Excerpts from a dataset:
- - -
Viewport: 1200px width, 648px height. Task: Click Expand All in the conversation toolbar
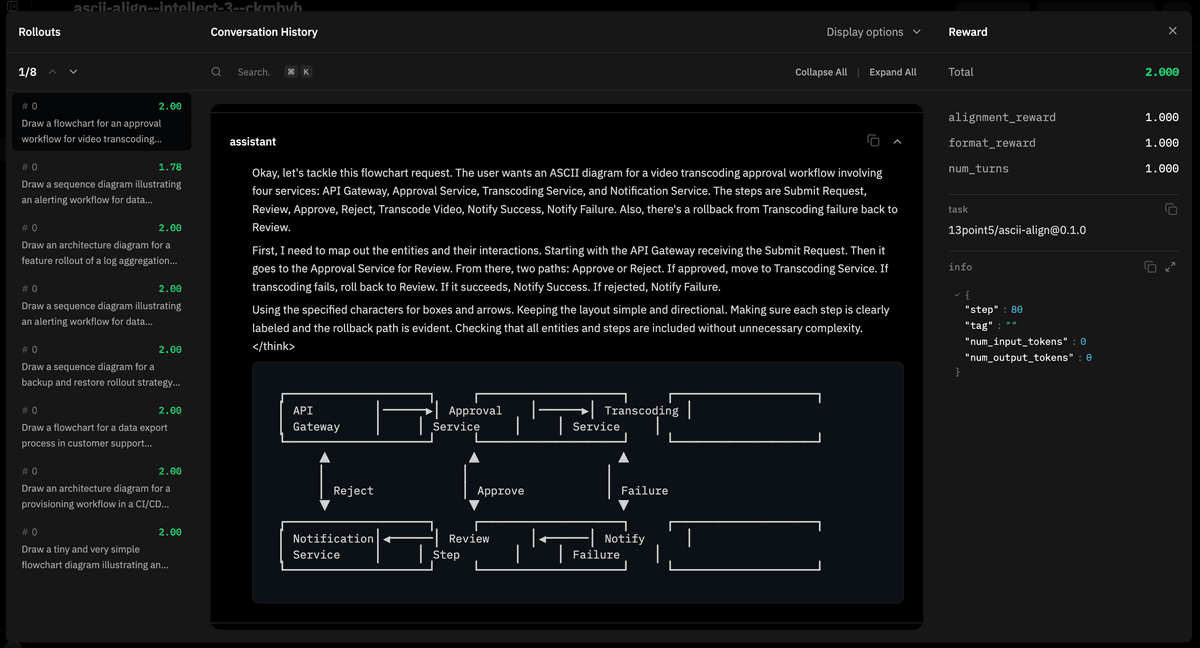[x=892, y=71]
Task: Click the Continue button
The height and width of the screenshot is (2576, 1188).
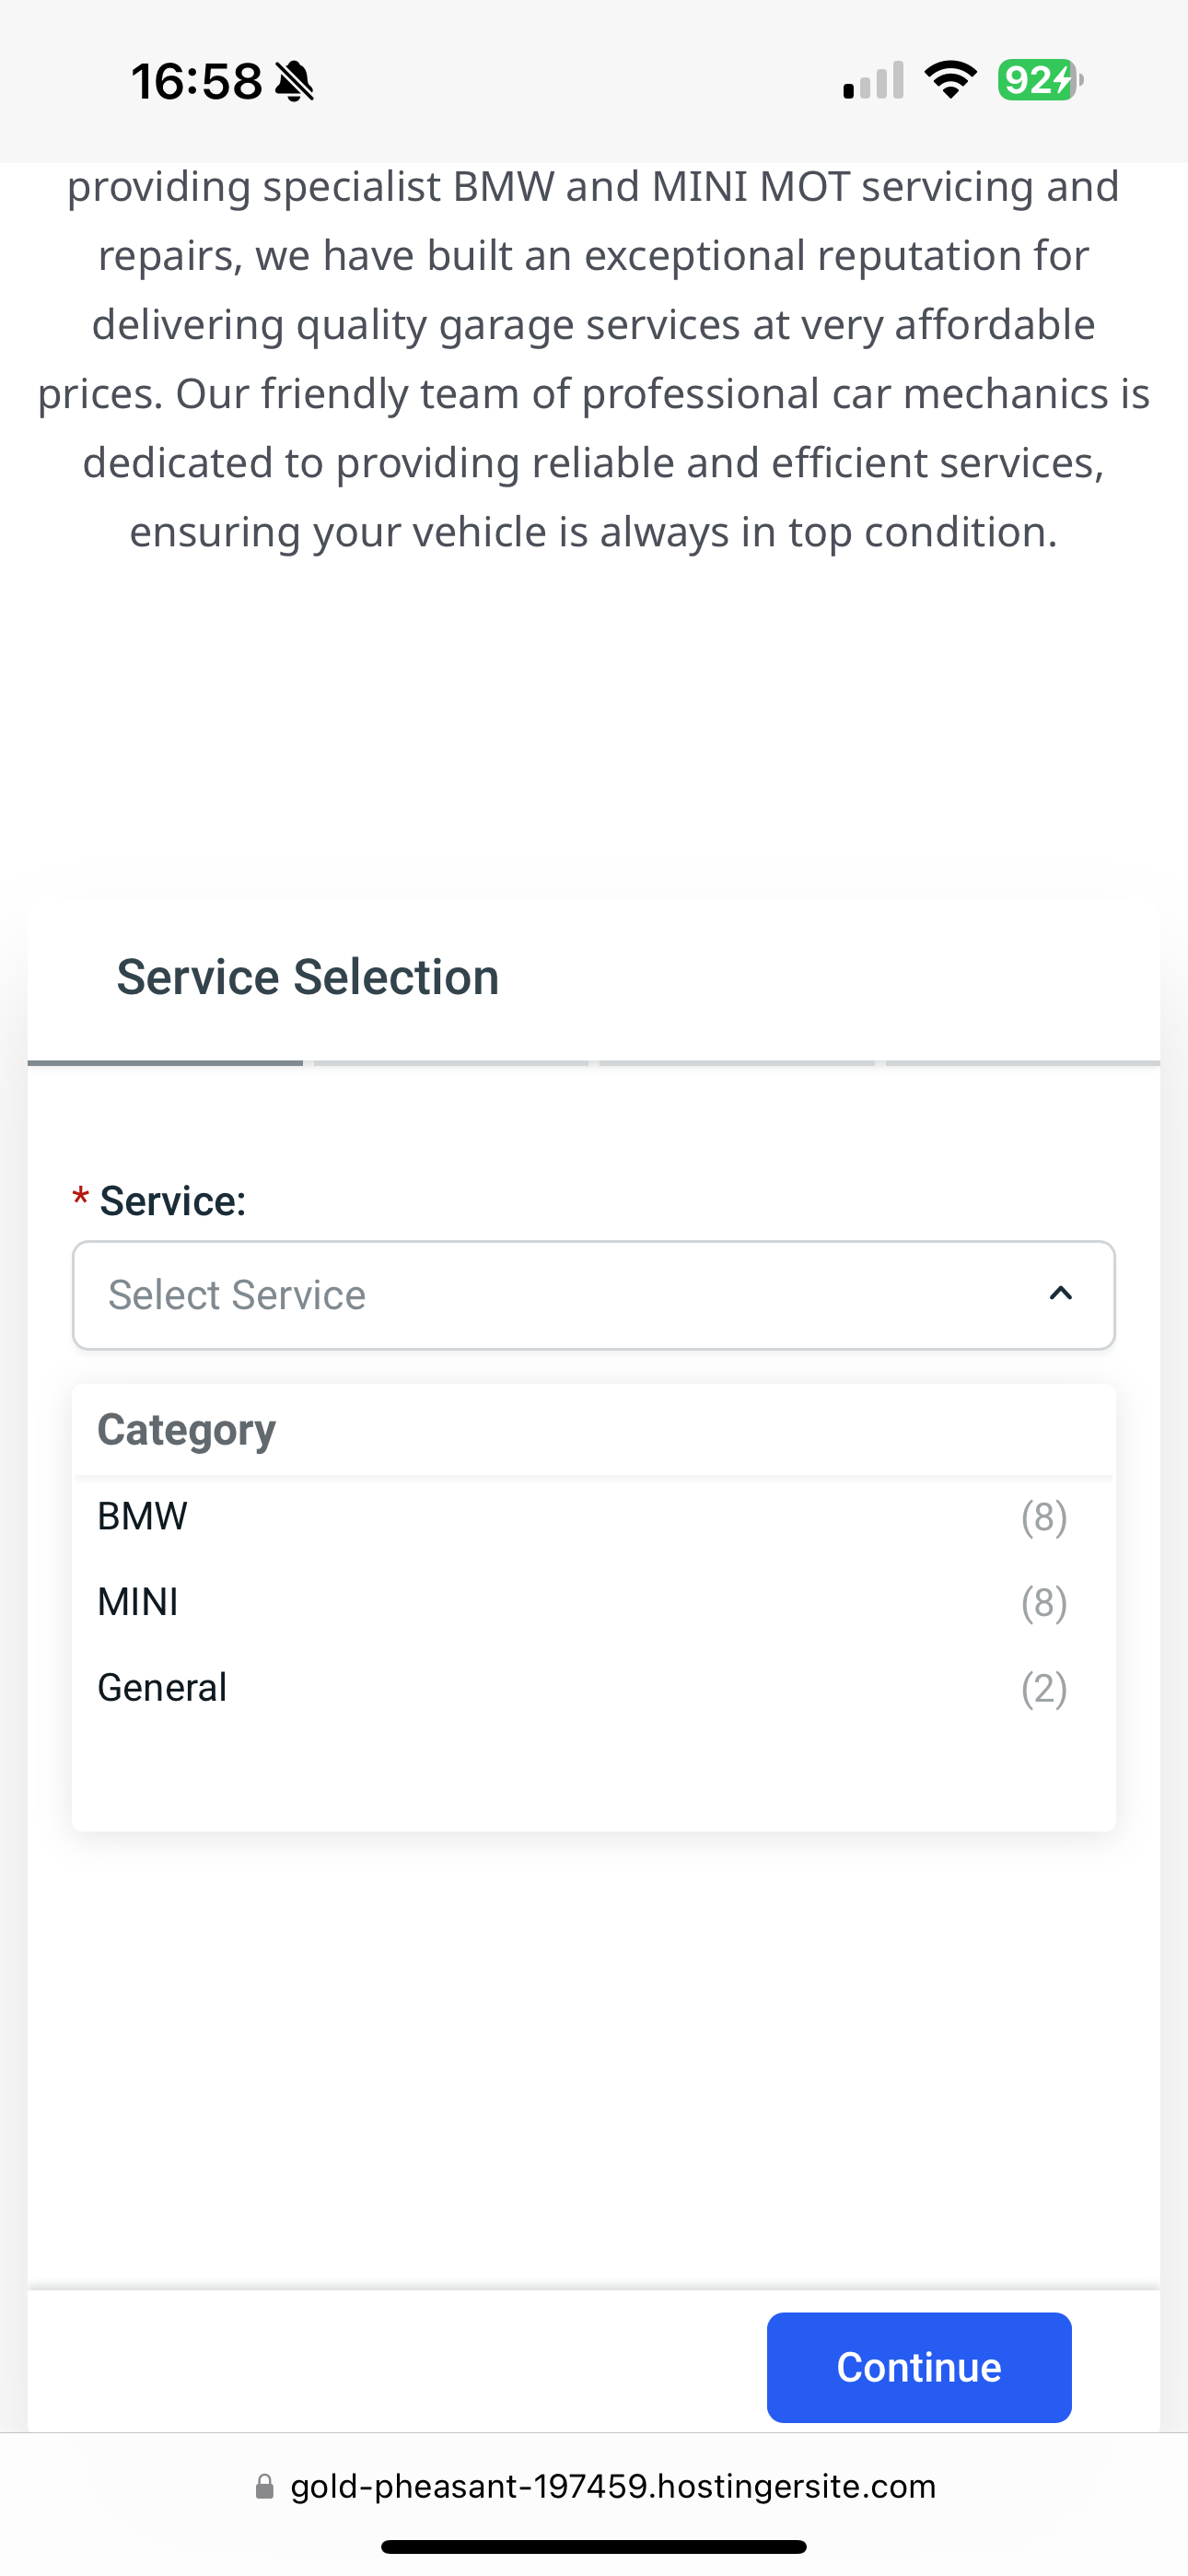Action: (x=919, y=2367)
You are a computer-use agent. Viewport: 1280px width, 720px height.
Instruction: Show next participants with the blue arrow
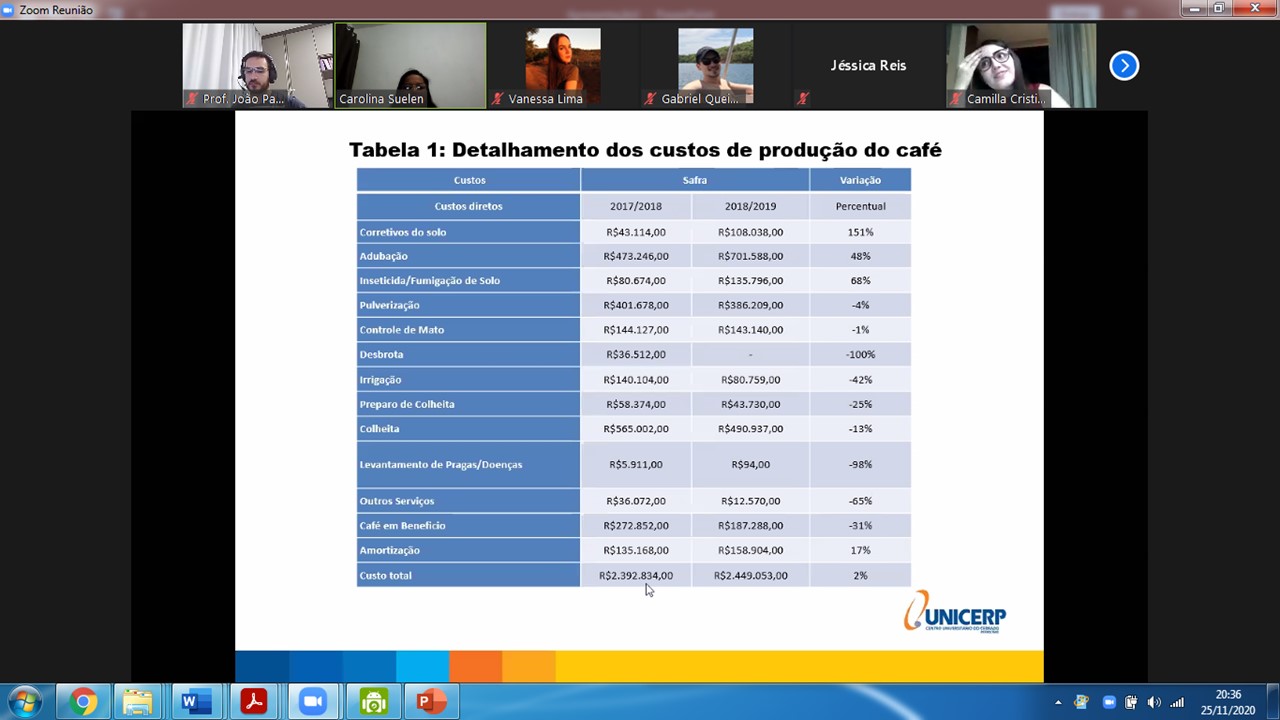(x=1124, y=66)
- - -
#### Action item:
An exact copy of the entries, minus the pictures, is what to return.

#### Worked solution:
Viewport: 1200px width, 648px height. Task: Click Expand All in the conversation toolbar
[x=892, y=71]
Task: Click the Continue button
The height and width of the screenshot is (2576, 1188).
Action: (x=919, y=2367)
You are a computer-use agent. Viewport: 1280px width, 720px height.
Instruction: Show next participants with the blue arrow
(x=1124, y=66)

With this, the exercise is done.